— Work request —
Which of the lines below contain the string "شدند"? Copy each one.

— Listed records —
--------------------------------------------------

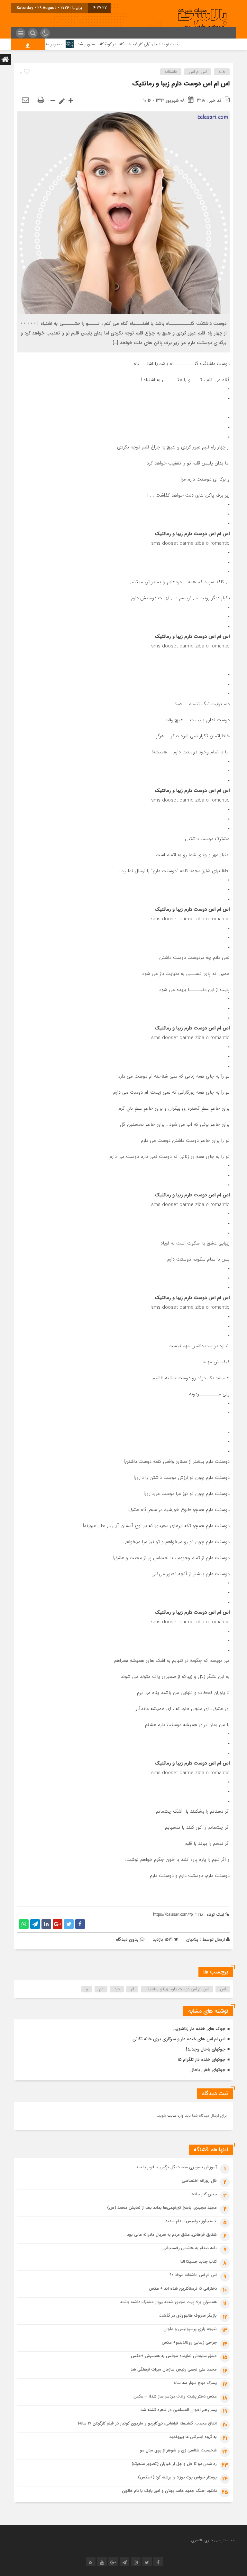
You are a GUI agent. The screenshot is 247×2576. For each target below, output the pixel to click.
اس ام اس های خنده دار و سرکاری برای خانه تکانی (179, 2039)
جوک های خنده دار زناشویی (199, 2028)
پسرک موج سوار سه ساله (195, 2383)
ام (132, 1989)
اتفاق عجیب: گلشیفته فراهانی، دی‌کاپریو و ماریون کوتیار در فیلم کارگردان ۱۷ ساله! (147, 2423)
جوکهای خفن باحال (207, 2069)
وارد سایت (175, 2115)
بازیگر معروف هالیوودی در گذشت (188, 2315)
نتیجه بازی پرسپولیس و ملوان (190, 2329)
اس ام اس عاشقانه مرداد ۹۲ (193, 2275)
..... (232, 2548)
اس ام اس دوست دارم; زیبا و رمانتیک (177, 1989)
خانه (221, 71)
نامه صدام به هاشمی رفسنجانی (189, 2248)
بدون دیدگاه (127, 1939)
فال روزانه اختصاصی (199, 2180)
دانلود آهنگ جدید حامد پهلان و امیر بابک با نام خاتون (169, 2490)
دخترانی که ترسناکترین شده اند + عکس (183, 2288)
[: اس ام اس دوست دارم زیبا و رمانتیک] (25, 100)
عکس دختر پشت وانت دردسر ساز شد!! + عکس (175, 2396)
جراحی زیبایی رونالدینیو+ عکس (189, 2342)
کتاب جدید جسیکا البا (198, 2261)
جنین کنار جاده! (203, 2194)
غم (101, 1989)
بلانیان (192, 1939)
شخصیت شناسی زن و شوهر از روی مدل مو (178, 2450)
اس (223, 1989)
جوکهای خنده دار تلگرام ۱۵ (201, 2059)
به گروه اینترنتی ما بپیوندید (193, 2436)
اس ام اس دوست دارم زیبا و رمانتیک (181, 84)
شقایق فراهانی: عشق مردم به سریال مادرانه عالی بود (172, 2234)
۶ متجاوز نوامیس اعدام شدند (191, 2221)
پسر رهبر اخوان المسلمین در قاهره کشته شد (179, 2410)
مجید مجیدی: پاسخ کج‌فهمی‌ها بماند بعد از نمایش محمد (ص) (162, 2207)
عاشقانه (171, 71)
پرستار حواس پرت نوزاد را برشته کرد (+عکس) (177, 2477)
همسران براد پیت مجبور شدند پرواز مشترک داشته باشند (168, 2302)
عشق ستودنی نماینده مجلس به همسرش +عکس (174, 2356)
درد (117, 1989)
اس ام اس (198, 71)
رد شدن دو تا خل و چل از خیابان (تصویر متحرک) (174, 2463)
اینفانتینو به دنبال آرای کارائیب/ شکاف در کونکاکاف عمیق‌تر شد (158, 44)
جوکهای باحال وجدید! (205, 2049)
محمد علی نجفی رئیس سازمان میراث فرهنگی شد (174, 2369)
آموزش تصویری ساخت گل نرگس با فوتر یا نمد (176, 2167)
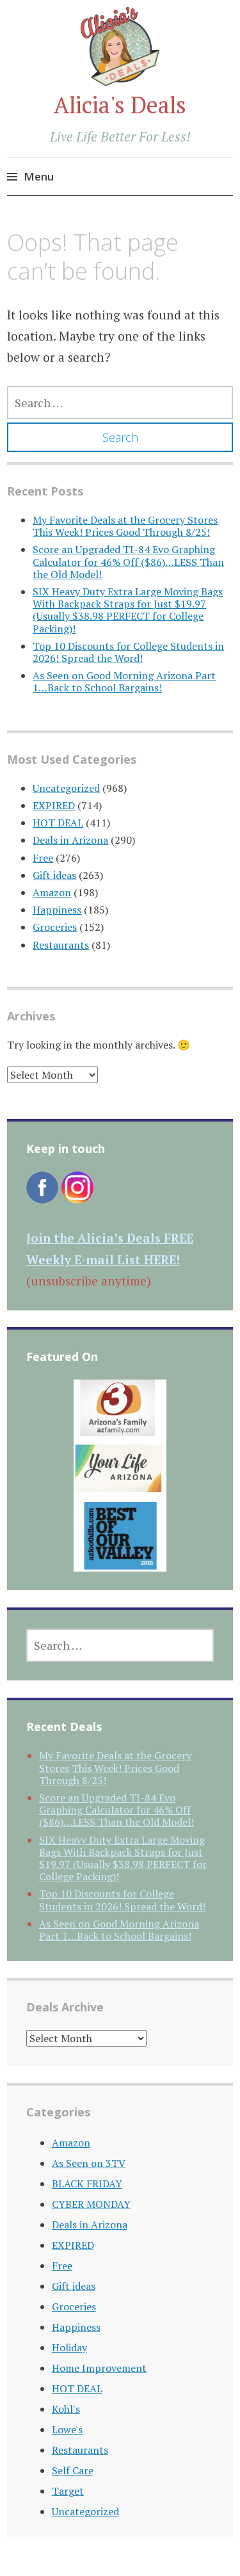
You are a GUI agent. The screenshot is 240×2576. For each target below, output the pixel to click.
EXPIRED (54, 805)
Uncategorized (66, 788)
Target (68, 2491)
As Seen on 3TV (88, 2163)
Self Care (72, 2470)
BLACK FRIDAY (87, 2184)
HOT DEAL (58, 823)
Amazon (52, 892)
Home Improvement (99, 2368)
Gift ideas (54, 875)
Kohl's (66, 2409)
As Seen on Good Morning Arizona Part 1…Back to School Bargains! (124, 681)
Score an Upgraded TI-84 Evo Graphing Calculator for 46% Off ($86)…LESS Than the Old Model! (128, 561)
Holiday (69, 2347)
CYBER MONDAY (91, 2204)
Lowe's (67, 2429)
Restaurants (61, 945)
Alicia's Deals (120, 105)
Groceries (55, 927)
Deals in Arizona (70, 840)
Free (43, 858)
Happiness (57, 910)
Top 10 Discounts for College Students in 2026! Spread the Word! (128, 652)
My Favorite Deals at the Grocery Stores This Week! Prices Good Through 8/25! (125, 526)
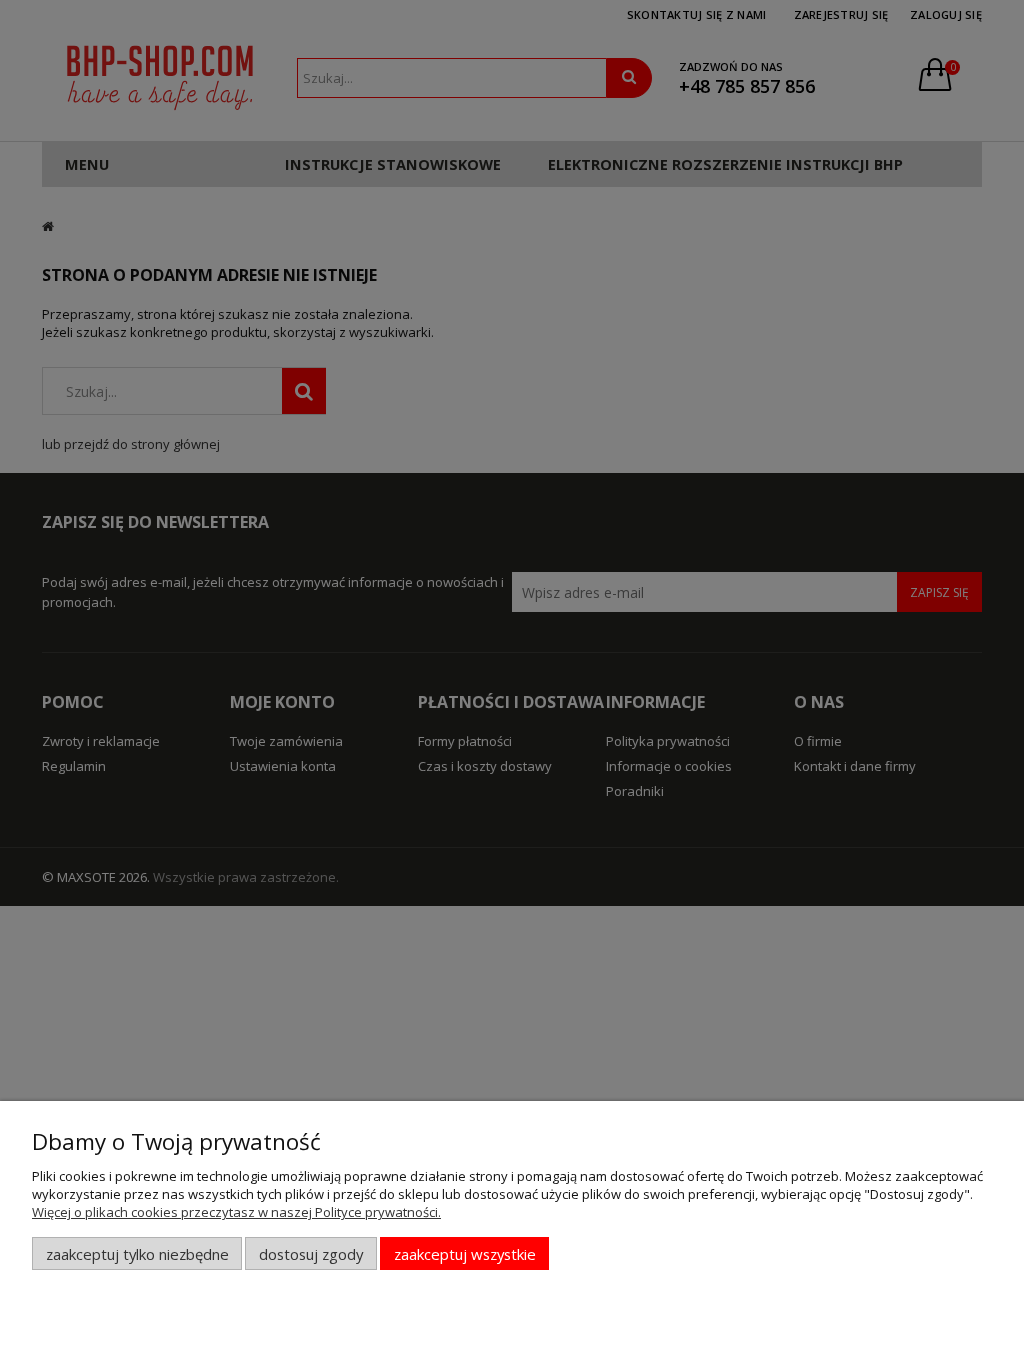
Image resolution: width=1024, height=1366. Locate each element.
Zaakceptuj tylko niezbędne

--------------------------------------------------

— Completed exercise —
۶ متجاوز نوامیس اعدام شدند (191, 2221)
همسران براد پیت مجبور شدند پرواز مشترک داشته باشند (168, 2302)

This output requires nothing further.